Please restate, exactly as they appear, only the lines from the one that contains "Instruction: Click the" to the final line of the entries, with no pictures.

________________

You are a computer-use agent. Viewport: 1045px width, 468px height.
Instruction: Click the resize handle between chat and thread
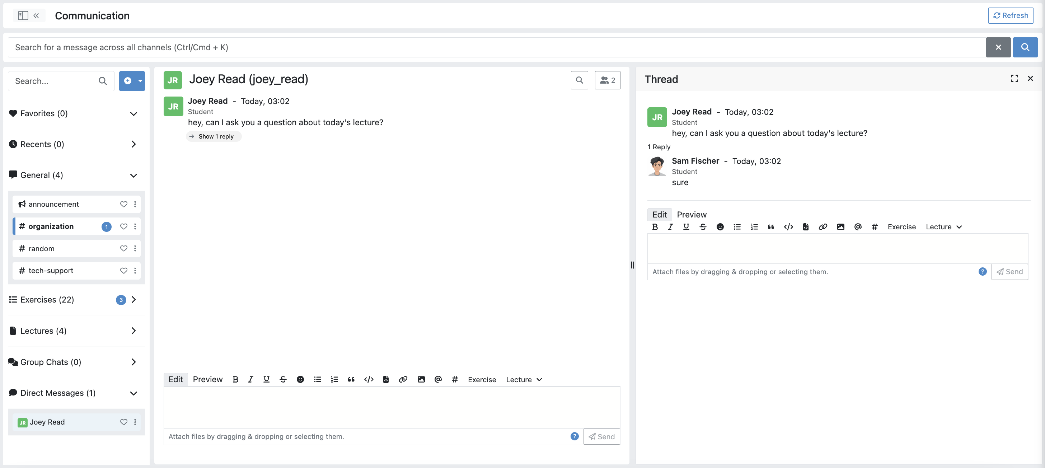click(632, 265)
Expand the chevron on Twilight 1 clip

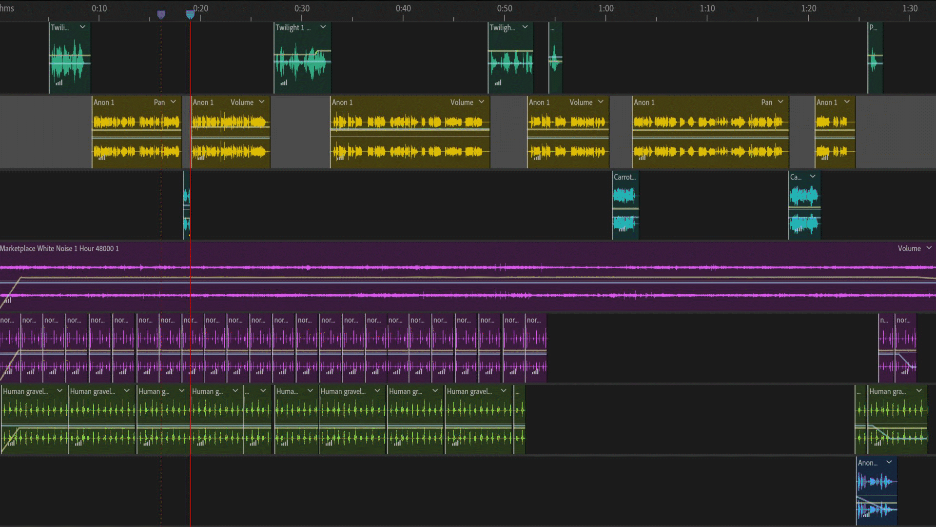coord(323,27)
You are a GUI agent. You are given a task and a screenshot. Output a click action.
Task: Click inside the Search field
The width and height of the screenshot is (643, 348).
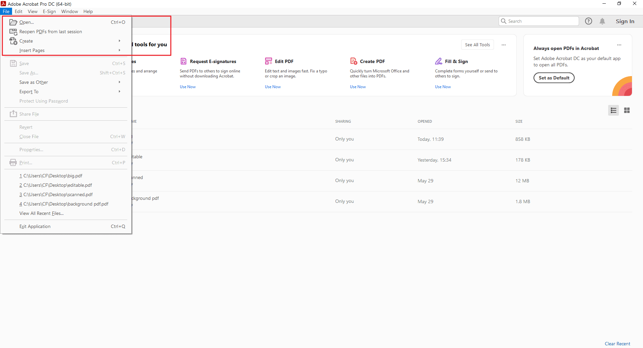pos(539,21)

________________

### [Completed task]
Instruction: Click the resize handle between chat and thread
click(632, 265)
Expand the chevron on Twilight 1 clip

coord(323,27)
You are a GUI agent. You are given a task and a screenshot. Output a click action.
Task: Click inside the Search field
The width and height of the screenshot is (643, 348).
pos(539,21)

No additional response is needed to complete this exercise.